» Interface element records

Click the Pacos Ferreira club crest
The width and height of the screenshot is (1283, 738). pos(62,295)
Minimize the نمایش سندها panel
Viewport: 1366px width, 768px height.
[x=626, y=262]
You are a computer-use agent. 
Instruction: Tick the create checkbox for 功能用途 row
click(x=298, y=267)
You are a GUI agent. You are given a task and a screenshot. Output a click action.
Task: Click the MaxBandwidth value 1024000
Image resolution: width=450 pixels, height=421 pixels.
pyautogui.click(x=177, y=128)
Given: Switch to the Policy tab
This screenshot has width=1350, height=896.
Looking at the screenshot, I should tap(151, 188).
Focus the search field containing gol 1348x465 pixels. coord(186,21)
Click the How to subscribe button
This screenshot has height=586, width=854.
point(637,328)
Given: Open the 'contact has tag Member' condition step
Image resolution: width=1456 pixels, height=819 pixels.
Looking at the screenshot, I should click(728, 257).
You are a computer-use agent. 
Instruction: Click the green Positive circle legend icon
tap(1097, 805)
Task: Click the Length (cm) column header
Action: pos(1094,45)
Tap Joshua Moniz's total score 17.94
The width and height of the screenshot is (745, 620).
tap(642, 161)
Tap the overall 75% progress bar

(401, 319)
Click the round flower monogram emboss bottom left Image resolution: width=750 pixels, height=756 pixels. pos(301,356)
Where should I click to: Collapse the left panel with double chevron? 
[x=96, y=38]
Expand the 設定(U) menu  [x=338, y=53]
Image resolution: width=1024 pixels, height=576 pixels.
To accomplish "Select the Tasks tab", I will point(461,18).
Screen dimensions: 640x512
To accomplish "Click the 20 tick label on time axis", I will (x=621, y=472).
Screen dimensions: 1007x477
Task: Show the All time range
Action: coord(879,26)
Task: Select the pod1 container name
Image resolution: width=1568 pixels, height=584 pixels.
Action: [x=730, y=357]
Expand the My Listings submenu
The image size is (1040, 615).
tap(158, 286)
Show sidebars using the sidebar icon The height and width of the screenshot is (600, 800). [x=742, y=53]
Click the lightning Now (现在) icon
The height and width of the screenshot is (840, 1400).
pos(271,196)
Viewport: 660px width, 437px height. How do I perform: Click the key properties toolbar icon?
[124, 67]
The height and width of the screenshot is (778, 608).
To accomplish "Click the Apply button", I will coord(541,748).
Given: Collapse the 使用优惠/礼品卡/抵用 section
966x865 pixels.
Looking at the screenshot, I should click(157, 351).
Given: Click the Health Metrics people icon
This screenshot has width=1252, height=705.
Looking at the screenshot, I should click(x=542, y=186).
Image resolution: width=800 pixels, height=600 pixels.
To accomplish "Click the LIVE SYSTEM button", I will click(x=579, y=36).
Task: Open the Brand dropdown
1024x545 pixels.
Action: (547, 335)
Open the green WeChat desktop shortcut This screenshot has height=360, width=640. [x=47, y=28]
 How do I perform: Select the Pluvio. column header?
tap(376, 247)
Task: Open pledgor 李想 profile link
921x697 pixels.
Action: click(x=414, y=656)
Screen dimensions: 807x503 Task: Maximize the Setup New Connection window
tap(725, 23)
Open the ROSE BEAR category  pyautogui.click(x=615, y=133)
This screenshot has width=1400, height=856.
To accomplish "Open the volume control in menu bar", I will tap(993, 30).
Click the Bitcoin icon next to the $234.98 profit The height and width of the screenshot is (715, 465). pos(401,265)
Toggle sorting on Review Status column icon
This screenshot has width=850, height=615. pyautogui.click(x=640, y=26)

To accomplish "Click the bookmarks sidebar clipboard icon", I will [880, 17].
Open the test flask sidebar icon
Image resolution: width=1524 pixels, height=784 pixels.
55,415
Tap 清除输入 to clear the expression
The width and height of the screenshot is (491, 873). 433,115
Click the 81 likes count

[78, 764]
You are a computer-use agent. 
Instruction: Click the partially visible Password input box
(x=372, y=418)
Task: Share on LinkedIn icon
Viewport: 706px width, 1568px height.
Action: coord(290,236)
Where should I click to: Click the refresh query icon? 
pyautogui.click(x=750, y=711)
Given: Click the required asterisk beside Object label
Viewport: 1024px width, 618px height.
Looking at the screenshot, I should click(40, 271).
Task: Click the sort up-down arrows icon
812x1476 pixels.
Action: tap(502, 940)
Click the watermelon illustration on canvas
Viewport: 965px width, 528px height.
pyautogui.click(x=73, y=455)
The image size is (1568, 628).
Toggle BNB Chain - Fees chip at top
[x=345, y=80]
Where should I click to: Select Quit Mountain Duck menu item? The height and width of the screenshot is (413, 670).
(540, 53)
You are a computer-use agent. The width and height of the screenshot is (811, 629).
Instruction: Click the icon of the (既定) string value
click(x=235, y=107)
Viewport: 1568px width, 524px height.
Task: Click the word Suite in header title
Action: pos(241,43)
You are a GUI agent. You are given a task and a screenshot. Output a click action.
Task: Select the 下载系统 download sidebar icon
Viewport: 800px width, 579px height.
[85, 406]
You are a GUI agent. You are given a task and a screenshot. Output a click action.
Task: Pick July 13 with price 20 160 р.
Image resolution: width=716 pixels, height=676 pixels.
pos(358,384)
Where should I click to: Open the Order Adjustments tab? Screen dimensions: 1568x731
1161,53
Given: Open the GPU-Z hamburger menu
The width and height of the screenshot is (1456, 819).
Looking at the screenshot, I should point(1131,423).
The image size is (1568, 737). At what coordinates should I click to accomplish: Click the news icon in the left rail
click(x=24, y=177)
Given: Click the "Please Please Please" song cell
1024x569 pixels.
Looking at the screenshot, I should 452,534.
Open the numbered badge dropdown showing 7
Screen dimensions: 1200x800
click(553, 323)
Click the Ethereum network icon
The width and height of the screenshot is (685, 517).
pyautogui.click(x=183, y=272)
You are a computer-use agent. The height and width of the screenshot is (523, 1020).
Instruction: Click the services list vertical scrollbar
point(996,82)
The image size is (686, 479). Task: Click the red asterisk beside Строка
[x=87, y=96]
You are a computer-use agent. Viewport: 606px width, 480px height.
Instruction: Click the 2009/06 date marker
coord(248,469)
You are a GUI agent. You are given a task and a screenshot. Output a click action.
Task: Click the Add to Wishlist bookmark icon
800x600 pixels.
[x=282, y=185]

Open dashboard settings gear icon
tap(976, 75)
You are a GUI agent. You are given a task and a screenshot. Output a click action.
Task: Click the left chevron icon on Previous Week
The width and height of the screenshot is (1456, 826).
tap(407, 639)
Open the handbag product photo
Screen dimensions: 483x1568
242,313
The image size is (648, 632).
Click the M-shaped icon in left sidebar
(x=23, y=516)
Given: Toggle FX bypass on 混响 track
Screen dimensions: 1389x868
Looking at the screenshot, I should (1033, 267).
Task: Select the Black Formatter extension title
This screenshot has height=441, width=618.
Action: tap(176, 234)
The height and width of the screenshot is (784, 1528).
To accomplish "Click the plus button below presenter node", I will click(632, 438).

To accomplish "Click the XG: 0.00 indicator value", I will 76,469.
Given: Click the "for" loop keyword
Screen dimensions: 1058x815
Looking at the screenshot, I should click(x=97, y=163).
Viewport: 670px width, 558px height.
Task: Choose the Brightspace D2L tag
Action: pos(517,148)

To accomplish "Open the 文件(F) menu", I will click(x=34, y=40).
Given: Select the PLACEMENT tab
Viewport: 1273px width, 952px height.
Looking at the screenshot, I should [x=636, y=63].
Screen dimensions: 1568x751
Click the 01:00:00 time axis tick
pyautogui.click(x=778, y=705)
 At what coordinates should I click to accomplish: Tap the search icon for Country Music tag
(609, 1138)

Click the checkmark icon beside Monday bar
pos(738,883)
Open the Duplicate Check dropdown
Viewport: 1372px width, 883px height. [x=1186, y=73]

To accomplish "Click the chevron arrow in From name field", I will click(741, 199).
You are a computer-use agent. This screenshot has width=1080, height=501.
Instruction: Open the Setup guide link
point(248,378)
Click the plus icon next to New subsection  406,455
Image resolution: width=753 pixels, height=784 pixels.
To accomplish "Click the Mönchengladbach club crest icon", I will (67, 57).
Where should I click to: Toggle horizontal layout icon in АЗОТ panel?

» TASK BRIEF
Rewrite the items from the line with "I will 76,469." to the line with "will click(x=34, y=40).", replacing "To accomplish" with "To carry out" and leaving everything else unchanged.

» COMPLETED EXERCISE
To carry out "Click the XG: 0.00 indicator value", I will 76,469.
Given: Click the "for" loop keyword
Screen dimensions: 1058x815
Looking at the screenshot, I should click(x=97, y=163).
Viewport: 670px width, 558px height.
Task: Choose the Brightspace D2L tag
Action: pos(517,148)

To carry out "Open the 文件(F) menu", I will click(x=34, y=40).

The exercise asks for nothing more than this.